• [EXERCISE INPUTS]:
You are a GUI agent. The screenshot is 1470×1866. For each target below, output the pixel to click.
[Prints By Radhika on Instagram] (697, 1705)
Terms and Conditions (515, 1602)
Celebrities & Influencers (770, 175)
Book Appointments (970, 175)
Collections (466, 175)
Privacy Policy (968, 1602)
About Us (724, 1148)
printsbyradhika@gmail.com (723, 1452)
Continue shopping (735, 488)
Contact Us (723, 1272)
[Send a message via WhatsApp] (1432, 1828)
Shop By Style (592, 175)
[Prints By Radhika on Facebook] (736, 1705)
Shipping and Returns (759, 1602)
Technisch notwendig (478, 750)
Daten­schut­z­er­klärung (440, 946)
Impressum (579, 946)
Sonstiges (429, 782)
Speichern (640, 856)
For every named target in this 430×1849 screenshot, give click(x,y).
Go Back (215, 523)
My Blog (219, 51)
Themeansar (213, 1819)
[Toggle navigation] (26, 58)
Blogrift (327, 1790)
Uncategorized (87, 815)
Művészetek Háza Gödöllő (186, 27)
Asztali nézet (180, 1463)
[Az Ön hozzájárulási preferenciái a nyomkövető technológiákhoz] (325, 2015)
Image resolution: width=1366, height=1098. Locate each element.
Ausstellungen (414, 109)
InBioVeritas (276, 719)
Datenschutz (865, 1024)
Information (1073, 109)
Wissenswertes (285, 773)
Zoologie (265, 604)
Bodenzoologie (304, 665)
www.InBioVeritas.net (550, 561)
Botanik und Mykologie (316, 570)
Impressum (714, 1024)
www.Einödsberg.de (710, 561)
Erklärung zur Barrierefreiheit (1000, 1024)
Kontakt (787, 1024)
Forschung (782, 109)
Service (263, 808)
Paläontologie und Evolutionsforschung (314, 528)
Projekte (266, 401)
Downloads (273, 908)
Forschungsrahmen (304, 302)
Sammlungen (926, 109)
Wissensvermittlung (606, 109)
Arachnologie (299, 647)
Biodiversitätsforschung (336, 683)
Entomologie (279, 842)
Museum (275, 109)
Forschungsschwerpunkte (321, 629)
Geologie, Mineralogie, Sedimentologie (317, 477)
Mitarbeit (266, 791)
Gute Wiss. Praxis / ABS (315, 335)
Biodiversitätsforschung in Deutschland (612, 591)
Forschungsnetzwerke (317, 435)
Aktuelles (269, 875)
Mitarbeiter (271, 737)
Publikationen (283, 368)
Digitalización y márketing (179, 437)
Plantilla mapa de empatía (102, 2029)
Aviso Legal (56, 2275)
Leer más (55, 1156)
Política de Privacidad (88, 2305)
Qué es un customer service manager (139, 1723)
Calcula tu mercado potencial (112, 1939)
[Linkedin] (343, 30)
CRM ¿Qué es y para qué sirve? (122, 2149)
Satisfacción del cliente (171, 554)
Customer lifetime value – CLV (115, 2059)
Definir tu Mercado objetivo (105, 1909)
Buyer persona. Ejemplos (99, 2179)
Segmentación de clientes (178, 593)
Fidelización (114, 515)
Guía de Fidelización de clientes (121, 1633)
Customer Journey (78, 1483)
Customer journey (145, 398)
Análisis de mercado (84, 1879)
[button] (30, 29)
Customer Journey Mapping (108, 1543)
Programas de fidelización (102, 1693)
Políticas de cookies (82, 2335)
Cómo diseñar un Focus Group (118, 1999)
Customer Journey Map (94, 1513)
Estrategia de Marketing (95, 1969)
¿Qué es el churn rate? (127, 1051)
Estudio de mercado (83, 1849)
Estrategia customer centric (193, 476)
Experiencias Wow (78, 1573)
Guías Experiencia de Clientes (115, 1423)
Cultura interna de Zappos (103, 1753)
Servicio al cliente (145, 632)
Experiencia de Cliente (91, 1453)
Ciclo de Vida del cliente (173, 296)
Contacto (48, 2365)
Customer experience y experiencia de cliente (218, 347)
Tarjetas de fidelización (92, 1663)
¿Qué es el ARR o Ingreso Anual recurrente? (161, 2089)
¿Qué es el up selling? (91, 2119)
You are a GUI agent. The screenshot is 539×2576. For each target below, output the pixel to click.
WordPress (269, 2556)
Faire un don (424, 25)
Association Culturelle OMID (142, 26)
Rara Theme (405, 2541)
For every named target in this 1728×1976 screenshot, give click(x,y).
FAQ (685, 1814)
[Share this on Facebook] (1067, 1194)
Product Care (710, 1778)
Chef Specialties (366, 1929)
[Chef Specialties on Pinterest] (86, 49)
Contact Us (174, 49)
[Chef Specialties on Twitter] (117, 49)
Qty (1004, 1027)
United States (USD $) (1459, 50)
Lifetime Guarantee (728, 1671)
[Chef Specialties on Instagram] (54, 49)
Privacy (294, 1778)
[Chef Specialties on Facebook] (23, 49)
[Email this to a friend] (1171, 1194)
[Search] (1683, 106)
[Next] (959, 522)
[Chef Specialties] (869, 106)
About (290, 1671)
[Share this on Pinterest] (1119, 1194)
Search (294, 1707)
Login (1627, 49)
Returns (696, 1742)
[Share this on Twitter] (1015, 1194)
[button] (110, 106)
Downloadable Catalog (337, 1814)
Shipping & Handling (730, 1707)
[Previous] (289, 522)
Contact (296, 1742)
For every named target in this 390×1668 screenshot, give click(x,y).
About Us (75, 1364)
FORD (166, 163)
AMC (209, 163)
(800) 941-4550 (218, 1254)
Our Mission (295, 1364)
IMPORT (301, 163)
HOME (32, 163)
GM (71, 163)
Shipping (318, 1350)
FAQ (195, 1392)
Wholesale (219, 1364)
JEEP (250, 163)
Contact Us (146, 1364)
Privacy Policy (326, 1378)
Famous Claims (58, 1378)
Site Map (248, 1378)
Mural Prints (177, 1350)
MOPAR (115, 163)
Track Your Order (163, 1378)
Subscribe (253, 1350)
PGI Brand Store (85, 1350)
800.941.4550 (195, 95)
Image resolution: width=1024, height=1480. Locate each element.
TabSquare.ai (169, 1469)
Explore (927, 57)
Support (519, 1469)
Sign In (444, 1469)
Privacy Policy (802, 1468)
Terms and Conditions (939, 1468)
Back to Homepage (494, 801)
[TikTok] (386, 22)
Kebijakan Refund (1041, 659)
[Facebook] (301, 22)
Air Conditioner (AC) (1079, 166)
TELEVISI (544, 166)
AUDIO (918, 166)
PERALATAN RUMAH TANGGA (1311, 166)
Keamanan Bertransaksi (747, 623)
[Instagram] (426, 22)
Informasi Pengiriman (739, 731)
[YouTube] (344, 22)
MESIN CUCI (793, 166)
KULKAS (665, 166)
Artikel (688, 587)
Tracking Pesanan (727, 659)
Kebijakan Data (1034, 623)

• [WORK TO COMPLETE]: Begin with the line that has "Image resolution: width=1366, height=1098." in the listing above and end after the line that has "Gute Wiss. Praxis / ABS (315, 335)"; output those lines exactly.

• [TASK SOLUTION]:
Image resolution: width=1366, height=1098. Locate each element.
Ausstellungen (414, 109)
InBioVeritas (276, 719)
Datenschutz (865, 1024)
Information (1073, 109)
Wissenswertes (285, 773)
Zoologie (265, 604)
Bodenzoologie (304, 665)
www.InBioVeritas.net (550, 561)
Botanik und Mykologie (316, 570)
Impressum (714, 1024)
www.Einödsberg.de (710, 561)
Erklärung zur Barrierefreiheit (1000, 1024)
Kontakt (787, 1024)
Forschung (782, 109)
Service (263, 808)
Paläontologie und Evolutionsforschung (314, 528)
Projekte (266, 401)
Downloads (273, 908)
Forschungsrahmen (304, 302)
Sammlungen (926, 109)
Wissensvermittlung (606, 109)
Arachnologie (299, 647)
Biodiversitätsforschung (336, 683)
Entomologie (279, 842)
Museum (275, 109)
Forschungsschwerpunkte (321, 629)
Geologie, Mineralogie, Sedimentologie (317, 477)
Mitarbeit (266, 791)
Gute Wiss. Praxis / ABS (315, 335)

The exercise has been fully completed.